Customer Service: Nothing matters if you don’t follow through.
As soon as Cash for Clunkers clanked to a stop, I bought a new Ford Explorer.
It came with built-in Sirius satellite radio and a free subscription for a few months after which I had to pay for the service or lose Sirius in my new Explorer.
Sounds simple, doesn’t it? And, since it’s such a good idea for both Ford and Sirius, you wonder what could go wrong.
Well, something could. And did.
Apparently it never occurred to anyone at either company that someone might already be a Sirius subscriber, someone like me.
I’ve been with Sirius for years. Then, suddenly, I had two accounts. Sirius automatically renewed my old one for a year and started sending me letters and emails about my new one expiring any day now. For some reason, I’d thought the Ford dealer would handle all this.
Foolishly, I started by writing back to Sirius with all the details: dates, account numbers, what I wanted them to do, etc. No response.
I emailed them a few weeks later. Nothing.
Finally I bit the bullet and called them. It’s like calling hell. Wait, wait and wow, how those fifteen minutes flew by. Didn’t feel like more than four or five hours. Finally, a young lady took my credit card info to save my about-to-expire new account.
Great. Now how about cancelling my old account and refunding my money? “Oh, you have to talk to billing about that. I’ll connect you.”
“Wait!”
Too late. She was gone. (You’d think Sirius would have music on their wait lines, wouldn’t you?) Three years later, I hung up. A few weeks after that, another letter arrived reminding me that my free trial Sirius account – the one I’d already paid for – was about to expire.

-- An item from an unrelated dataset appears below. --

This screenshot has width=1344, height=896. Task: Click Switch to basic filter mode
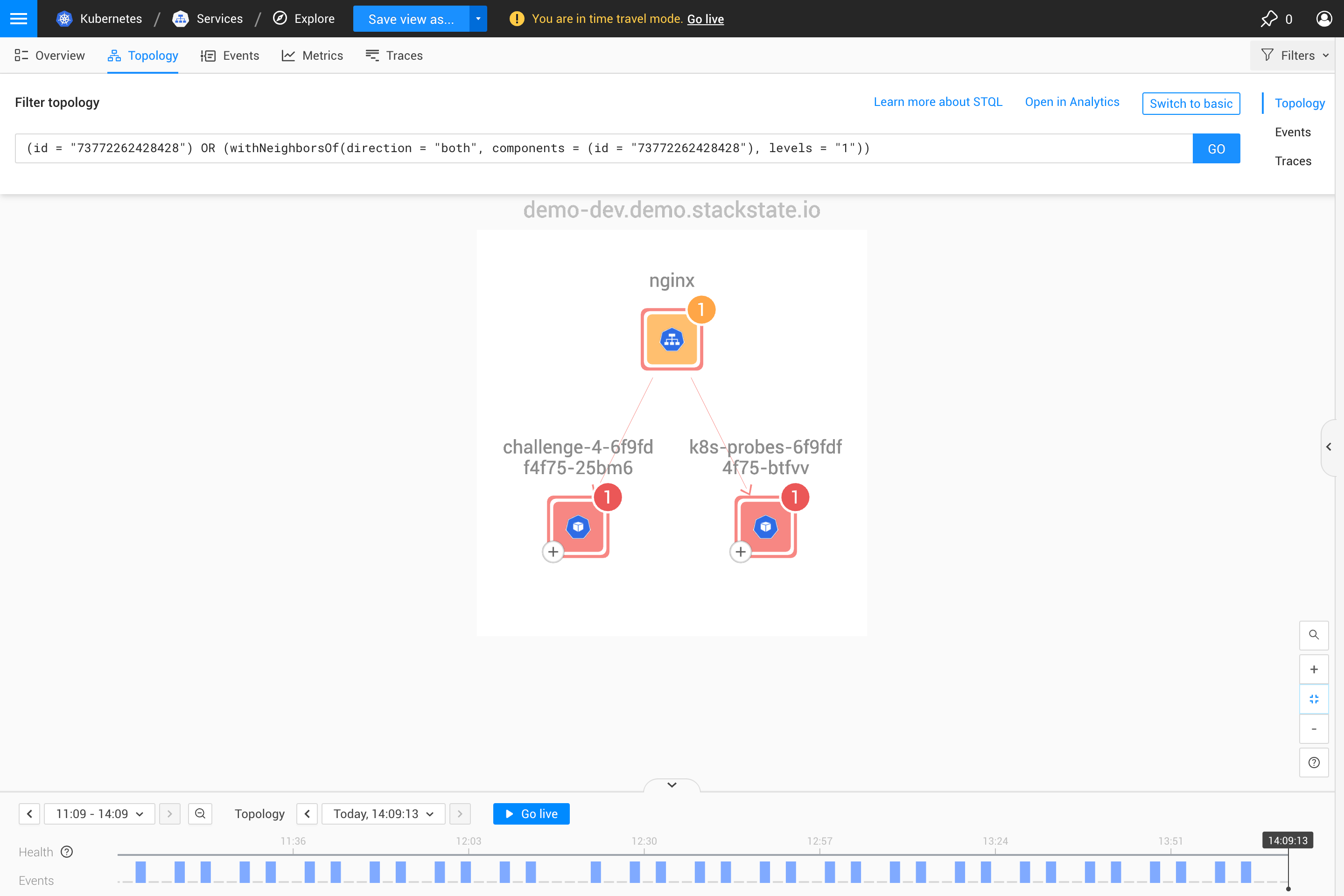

If it wasn’t for the 24-hours jazz channel, Sirius 72, and Larry the Cable Guy on 103, I’d have cancelled the whole mess. Despairing, I wrote another letter and asked Sirius to call me. A week later, a guy did call and he amazed me by straightening everything out and arranging the refund.
I think. I hope.
The “customer experience” reminded me of the farmer watching the single track railroad out back of his yard. A train came from the east and another came from the west. Head-on collision. A reporter asked the farmer what he was thinking when he saw the trains heading for each other. “I was thinking that’s a hell of a way to run a railroad.”